Copper Rod Breakdown
To create category 5e cables, the factory starts off with 5,000 pounds of pure copper. The copper is fed through a special blade made of diamond that cuts the copper down into much smaller sizes. The copper is then cut again while an electrical current is applied to soften the metal. The copper is then scanned by a laser system to make sure that the metal is small enough to make wires out of it.
Copper Insulation Process
The wire is then insulated with a metal jacket to prevent spontaneous electrical malfunctions that would result in data loss. Once this metal insulation is added, the wire is put in a container of water to sit and cool off while the metal hardens.
Copper Twisting
To prevent electrical interference between the wires (which would usually express itself as glitches, sounds, or other unwanted signals), the copper wires are twisted together. When a copper wire is twisted, it is referred to as a cable unit.
Jacketing
The cable unit is then wrapped with a molten PVC plastic to protect the wires and to protect others from touching those wires. During the jacketing process, any additional armor, waterproofing, shielding or other protection may be added. Once the wires are jacketted, the finished product is sent off to sit in cold water for an extensive period of time. A laser is once again used to make sure the total diameter of the finished product meets the correct specifications.
Printing
Once the cable unit is jacketed, it is sent to the printer where it is labelled. OSP (Outside Plant) cables have their labels indented into the jacketing to mark how long the cable is. Premise cables, however, are passed through an inkjet printer that simply stamps the correct numbers onto the jacket. This extra process makes it easier for the consumer to measure out cables for long jobs.
Coiling
The jacketted cable unit is then wrapped into a coil to fit easier into the box.

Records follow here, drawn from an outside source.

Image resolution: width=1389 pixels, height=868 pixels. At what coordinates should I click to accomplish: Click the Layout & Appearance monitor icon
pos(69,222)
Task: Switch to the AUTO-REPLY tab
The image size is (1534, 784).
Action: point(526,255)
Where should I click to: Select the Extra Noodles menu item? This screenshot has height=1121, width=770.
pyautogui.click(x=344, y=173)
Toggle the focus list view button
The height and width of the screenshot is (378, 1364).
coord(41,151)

A good amount of effort goes into coiling wires in order to make sure they’re not going to spring apart as soon as they are removed from the packaging.
Final Testing
After all of this manufacturing is over with, the factory puts the finished product through a long series of tests and performance checks to make sure the cables are up to the correct standards. For one, electrical tests must be performed in order to make sure the cable operates as it is meant to. Also, the integrity of the cable must be checked and double checked to make sure the wires do not come lose or that any pieces come off.